Они поднялись наверх, и он с грустью заглянул в маленькую темную комнатку – а в полуярде от него была она, издававшая сладкий аромат, самая что ни на есть настоящая. Он испытывал почти что радость, когда похороны его надежд подошли к концу и он смог выйти из здания школы на свежий осенний воздух.
Вернувшись в Нью-Хейвен, он обнаружил у себя
Через три недели, записавшись на переэкзаменовку по тригонометрии, Бэзил сдал экзамен; после этого у него появилось время грустно осмотреться вокруг, чтобы понять, осталось ли для него в жизни хоть что-нибудь. Впервые с тех самых пор, как закончился первый, жуткий, год в школе, ему приходилось переживать столь тягостный период; и впервые к нему пришло осознание того, что он учится в Йеле.
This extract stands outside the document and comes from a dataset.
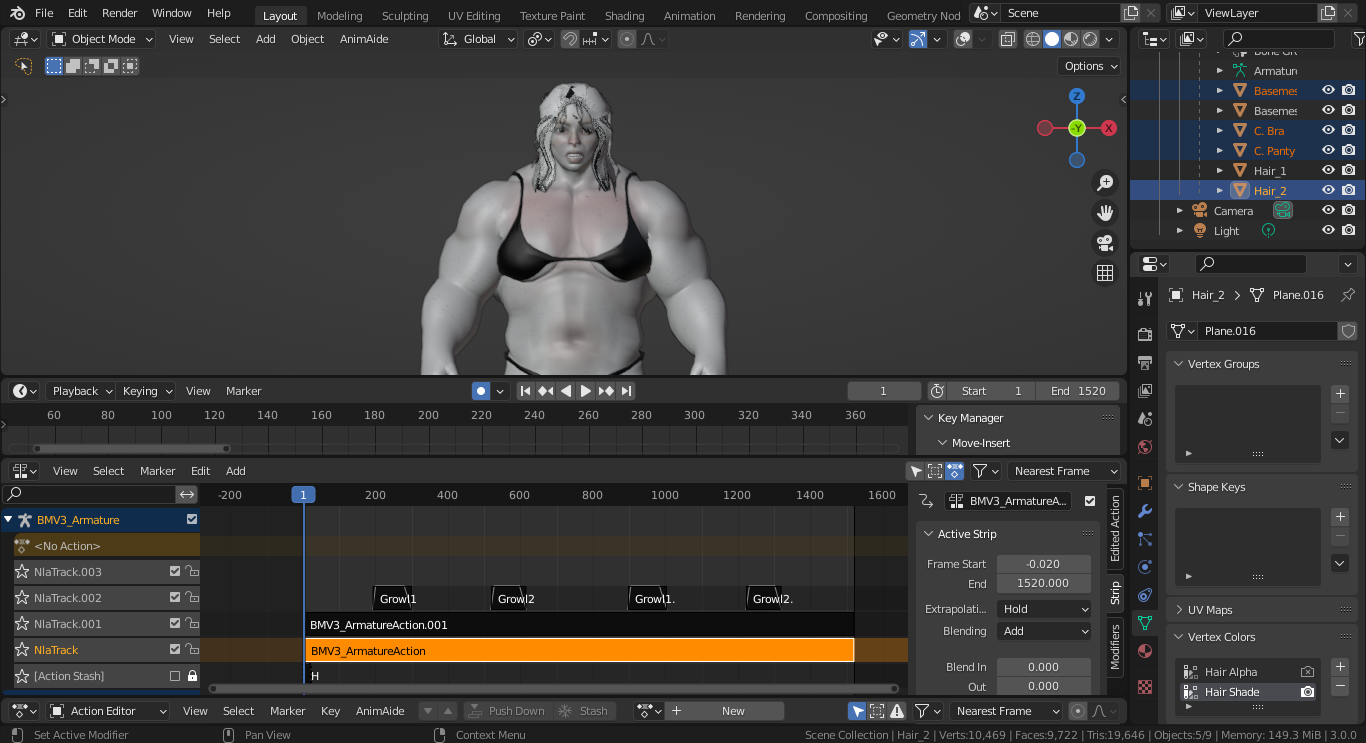Toggle camera render visibility for C. Bra
The height and width of the screenshot is (743, 1366).
coord(1349,130)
В нем вновь пробудилась способность к романтическому видению, и поначалу с равнодушием, а затем с растущей уверенностью он стал предпринимать шаги к тому, чтобы впитать в себя университетский дух, столь долго служивший пищей его мечтам.
«Хочу стать главным редактором в “Новостях” или в “Хронике”, – совсем, как раньше, подумал он в одно октябрьское утро. – И еще хочу, чтобы у меня на форме появилась буква и чтобы меня выбрали в “Череп и кости”!»
Едва перед ним возникали образы Минни и Ле-Мойна в поезде, как он сразу же принимался повторять про себя это предложение, словно заклинание. Ему уже было стыдно за то, что он задержался в Мобиле; стали проходить один за другим целые часы, когда он о ней почти и не вспоминал…
Половину футбольного сезона он уже пропустил, и к команде первокурсников он присоединился, ни на что не надеясь. В своем черно-белом спортивном свитере школы Св. Риджиса, затерявшемся среди разноцветного попурри сорока других школ, он с завистью смотрел на пару дюжин счастливчиков в голубых спортивных свитерах Йеля. К исходу четвертого дня тренировок он почти примирился с тем, что до конца сезона так и останется прозябать в безвестности, как вдруг раздался голос помощника тренера Карсона, обращенный к толпе запасных:
– Это кто там только что пасовал?
– Я, сэр!
– А почему я тебя раньше не видел, а?
– Я только что получил разрешение играть.
– Сигналы знаешь?
– Да, сэр!
– Ладно, тогда берешь команду в поле: энды – Кратч и Биспем; таклы…
Миг спустя он услышал собственный голос, отрывисто выкрикивавший в бодрящий воздух:
– Тридцать-два! Шестьдесят-пять! Шестьдесят-семь! Двадцать-два…
Раздался общий смех.
– Секундочку! Это где тебя научили так давать сигналы? – спросил Карсон.
– Сэр, у нас был тренер из Гарварда!
– Тебе придется отучиться от этой хаутоновской манеры! А то парни испугаются!
Через несколько минут вызвали их команду; всем сказали надеть шлемы.
– Где Уэйт? – спросил Карсон. – Контрольная, да? Ну ладно, тогда пойдешь ты – как там тебя? – эй, ты, в черно-белом свитере?
– Ли!
– Ты подаешь сигналы. Посмотрим, получится ли у тебя хоть немного расшевелить эту компашку? Кое-кто из твоих гардов и таклов такие здоровые, что прям сейчас хоть в университетскую сборную! Держи их в форме, м-м-м… Как там тебя?